## start READING PASSAGE
WM spent $110 million on recycling infrastructure last year

Colin StaubbyColin Staub
February 5, 2019
in Recycling
Jim Fish, CEO of Waste Management, speaks at the company’s annual sustainability forum.

Waste Management invested millions of dollars into recycling in 2018, and the year to come will bring the company’s “largest residential recycling investment” to date, company leaders said.

The spending increase was prompted largely by the market downturn that has enveloped the recycling industry over the past 18 months. This began when officials in China announced restrictions on importing recyclables into China, which had been the largest buyer of recovered materials worldwide.

“This has been the topic du jour every day in the recycling industry for the past year,” Jim Fish, CEO of Waste Management, said at the company’s annual sustainability forum last week.

At the event, Fish and other company officials elaborated on Waste Management’s activities spurred by changing markets, as well as how it is preparing for material streams of the future.

Market shifts and investments

Waste Management and its customers have “fared better than most” amid the market shift, Fish said, and that’s largely due to the company’s move away from export markets.

The company, the largest residential recycling company in North America, currently sells all of its recovered plastic from residential programs into domestic markets. Two-thirds of the recovered paper it produces goes to U.S. buyers and the remainder goes to markets across the globe. Fish described that ratio as a “huge change from several years ago.”

Elsewhere during the forum, Brent Bell, vice president of recycling for Waste Management, described the company’s early reactions to the impact of China’s policy changes. At one point, he had to go to top Waste Management leadership and explain the market changes would mean a $100 million earnings impact in 2018.

“That was big news for us,” he said.

Rather than divest from recycling, however, the company has sunk a significant sum of money into improving its materials recovery. In 2018 alone, Waste Management invested $66 million in additional recycling processing equipment and technologies, Fish said, and another $46 million in trucks, carts and other collection infrastructure, for a total of more than $110 million in recycling investments throughout the year.

“That’s more than any other U.S. company or investment fund and it’s no small feat,” Fish said. “It’s important to our customers and it is indeed building a sustainable business model for recycling.”

Robots and the future

Nor is the company’s recycling spending complete.

“When we’re looking out to 2019, the markets don’t look that much better than what they did in 2018,” Bell said. “However, we are continuing to invest in items that will make our programs more sustainable for years to come.”

Brent Bell speaking at the 2018 Resource Recycling Conference.
Brent Bell speaking at the 2018 Resource Recycling Conference.

He announced that Waste Management will have three sorting robots in use at its MRFs by the end of the current quarter. The company had one robot installed last year, Bell said, and company officials have been able to collect data and productivity statistics for the full-year period to evaluate the equipment’s performance. Besides robots, the company is installing additional screens, optical sorters and more.
## end READING PASSAGE
* **GIVEN PROBLEM**:
In the article on Waste Management's recycling spending, how much did the company invest in additional recycling processing equipment and technologies in 2018? The items are separate material with no connection to the article.
## start GIVEN INFORMATION
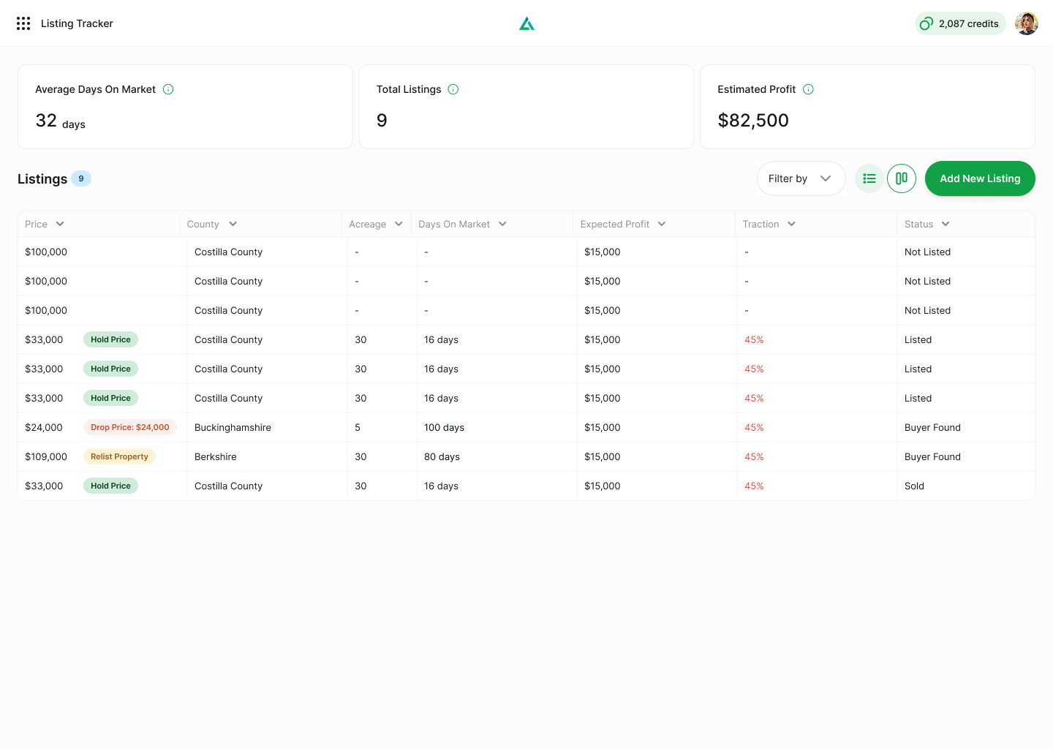The height and width of the screenshot is (749, 1053).
Task: Click the green triangle logo
Action: [x=527, y=24]
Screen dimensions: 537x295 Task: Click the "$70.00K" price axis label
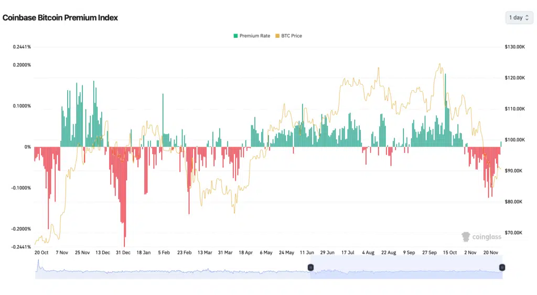click(x=514, y=233)
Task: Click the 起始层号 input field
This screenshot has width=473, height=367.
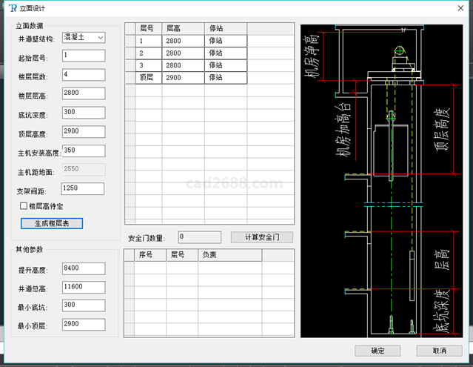Action: click(x=84, y=56)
## end GIVEN INFORMATION
* **WORKED ANSWER**:
$66 million.